— Все это, может, и верно, но только Грунька Кислицына совестливая матроска… Это впервые грех с ней случился, коли правда, что Васька-писарь ее облестил! — снова горячо вступился Чекалкин.
   — Все они впервые!.. Моя матроска так каждый раз, когда после лета вернешься в Кронштадт, говорит, что впервые… Вот теперь, как вернемся в Кронштадт, она, наверно, бою от меня ждет, — со смехом заметил Гайка.
   — Что ж, ты и будешь бить? — спросил кто-то.
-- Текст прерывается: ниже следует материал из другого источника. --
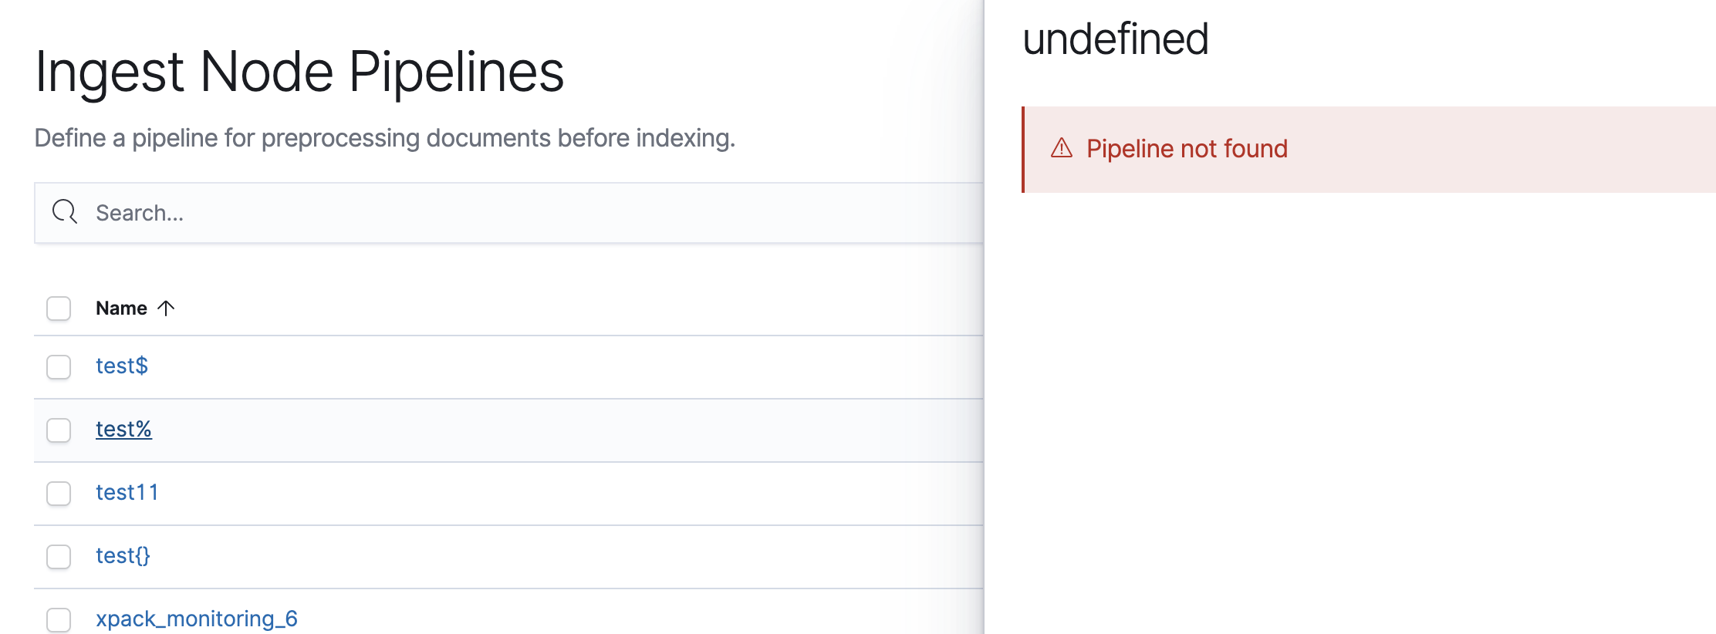Check the checkbox next to test11
1716x634 pixels.
pos(58,492)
   — А то как же? это уж такие правила… А я бы еще из-за такой убивался!.. Давно уж меня и звания бы не было. А мое дело: вернулся в Кронштадт и избил ее как следует по всей форме… Смотришь, на следующий день — как встрепанная кошка… И жареное, и вареное, и водка на столе… Так и ублажает! Как есть самая увертливая тварь. А Кислицын из-за такой твари как сыч какой ходит… Вовсе даже довольно глупо!
   — И попадет же теперь бедной Груньке! — участливо вымолвил Чекалкин, давно уж неравнодушный к красавице матроске.
   — Это как пить. Первым делом. Однако до настоящего боя не доведет! — заметил не без сожаления Гайка.
   — Почему?
   — Добер он слишком к своей бабе. Обожает!
   “Вихрь” простоял в Гельсингфорсе неделю и неожиданно получил от адмирала приказание идти за почтой в Кронштадт.
   Все обрадовались.
   Только Григорий, казалось, не только не обрадовался, а, напротив, как будто сделался еще угрюмее и угнетеннее.
   — Что с тобой, Кислицын? — спросил капитан, останавливаясь у штурвала, у которого стоял Григорий и правил рулем, направляя “Вихрь” к Кронштадту. — Ты здоров?
   — Точно так, вашескородие!
   — А мне показалось, что ты нездоров? Такой мрачный стоишь, вместо того чтобы радоваться, что завтра увидишь свою Аграфену. Небось рад? — говорил капитан, знавший, какие примерные супруги были Кислицыны.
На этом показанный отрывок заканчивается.